[Task objective]:
Extract all of the material below verbatim, reproducing every line without any changes.
- - - -
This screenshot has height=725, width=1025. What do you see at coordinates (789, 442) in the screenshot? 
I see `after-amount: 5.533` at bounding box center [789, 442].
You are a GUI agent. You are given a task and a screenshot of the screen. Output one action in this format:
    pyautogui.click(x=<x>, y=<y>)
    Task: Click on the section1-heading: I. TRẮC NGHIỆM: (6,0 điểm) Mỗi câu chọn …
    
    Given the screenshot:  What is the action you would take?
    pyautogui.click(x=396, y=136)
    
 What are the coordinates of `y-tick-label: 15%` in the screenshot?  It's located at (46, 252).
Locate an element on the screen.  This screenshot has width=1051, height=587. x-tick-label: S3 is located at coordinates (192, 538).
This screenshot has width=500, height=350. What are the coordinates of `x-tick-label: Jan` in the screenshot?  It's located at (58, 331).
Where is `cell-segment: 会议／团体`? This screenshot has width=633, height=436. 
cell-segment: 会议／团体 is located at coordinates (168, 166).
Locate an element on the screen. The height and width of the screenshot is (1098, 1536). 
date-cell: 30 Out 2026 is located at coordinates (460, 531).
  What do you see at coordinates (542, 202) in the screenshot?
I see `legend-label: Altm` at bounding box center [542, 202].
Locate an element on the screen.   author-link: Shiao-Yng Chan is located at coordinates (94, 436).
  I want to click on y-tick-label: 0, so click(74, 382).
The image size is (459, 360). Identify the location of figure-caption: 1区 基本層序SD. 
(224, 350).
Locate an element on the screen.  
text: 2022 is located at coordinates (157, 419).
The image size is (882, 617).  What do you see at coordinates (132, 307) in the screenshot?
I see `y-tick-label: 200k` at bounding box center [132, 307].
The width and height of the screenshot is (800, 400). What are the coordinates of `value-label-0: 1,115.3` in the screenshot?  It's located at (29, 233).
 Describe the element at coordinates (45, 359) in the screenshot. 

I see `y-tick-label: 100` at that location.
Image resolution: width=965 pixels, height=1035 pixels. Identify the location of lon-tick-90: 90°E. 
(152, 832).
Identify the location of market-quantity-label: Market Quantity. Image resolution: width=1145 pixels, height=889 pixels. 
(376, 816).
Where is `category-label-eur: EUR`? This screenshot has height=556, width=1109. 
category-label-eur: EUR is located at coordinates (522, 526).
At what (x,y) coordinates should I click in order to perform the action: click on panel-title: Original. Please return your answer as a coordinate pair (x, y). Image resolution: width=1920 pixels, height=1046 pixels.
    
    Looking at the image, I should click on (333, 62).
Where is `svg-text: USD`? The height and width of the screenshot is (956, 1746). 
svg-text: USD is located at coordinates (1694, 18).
- - - -
[Output of the task]:
This screenshot has height=725, width=1025. What do you see at coordinates (789, 442) in the screenshot? 
I see `after-amount: 5.533` at bounding box center [789, 442].
You are a GUI agent. You are given a task and a screenshot of the screen. Output one action in this format:
    pyautogui.click(x=<x>, y=<y>)
    Task: Click on the section1-heading: I. TRẮC NGHIỆM: (6,0 điểm) Mỗi câu chọn …
    
    Given the screenshot:  What is the action you would take?
    pyautogui.click(x=396, y=136)
    
 What are the coordinates of `y-tick-label: 15%` in the screenshot?  It's located at (46, 252).
Locate an element on the screen.  This screenshot has width=1051, height=587. x-tick-label: S3 is located at coordinates (192, 538).
This screenshot has width=500, height=350. What are the coordinates of `x-tick-label: Jan` in the screenshot?  It's located at (58, 331).
Where is `cell-segment: 会议／团体`? This screenshot has width=633, height=436. 
cell-segment: 会议／团体 is located at coordinates (168, 166).
Locate an element on the screen. The height and width of the screenshot is (1098, 1536). 
date-cell: 30 Out 2026 is located at coordinates (460, 531).
  What do you see at coordinates (542, 202) in the screenshot?
I see `legend-label: Altm` at bounding box center [542, 202].
Locate an element on the screen.   author-link: Shiao-Yng Chan is located at coordinates (94, 436).
  I want to click on y-tick-label: 0, so click(74, 382).
The image size is (459, 360). Identify the location of figure-caption: 1区 基本層序SD. 
(224, 350).
Locate an element on the screen.  
text: 2022 is located at coordinates (157, 419).
The image size is (882, 617).  What do you see at coordinates (132, 307) in the screenshot?
I see `y-tick-label: 200k` at bounding box center [132, 307].
The width and height of the screenshot is (800, 400). What are the coordinates of `value-label-0: 1,115.3` in the screenshot?  It's located at (29, 233).
 Describe the element at coordinates (45, 359) in the screenshot. 

I see `y-tick-label: 100` at that location.
Image resolution: width=965 pixels, height=1035 pixels. Identify the location of lon-tick-90: 90°E. 
(152, 832).
Identify the location of market-quantity-label: Market Quantity. Image resolution: width=1145 pixels, height=889 pixels. 
(376, 816).
Where is `category-label-eur: EUR`? This screenshot has height=556, width=1109. 
category-label-eur: EUR is located at coordinates (522, 526).
At what (x,y) coordinates should I click in order to perform the action: click on panel-title: Original. Please return your answer as a coordinate pair (x, y). Image resolution: width=1920 pixels, height=1046 pixels.
    
    Looking at the image, I should click on (333, 62).
Where is `svg-text: USD`? The height and width of the screenshot is (956, 1746). 
svg-text: USD is located at coordinates (1694, 18).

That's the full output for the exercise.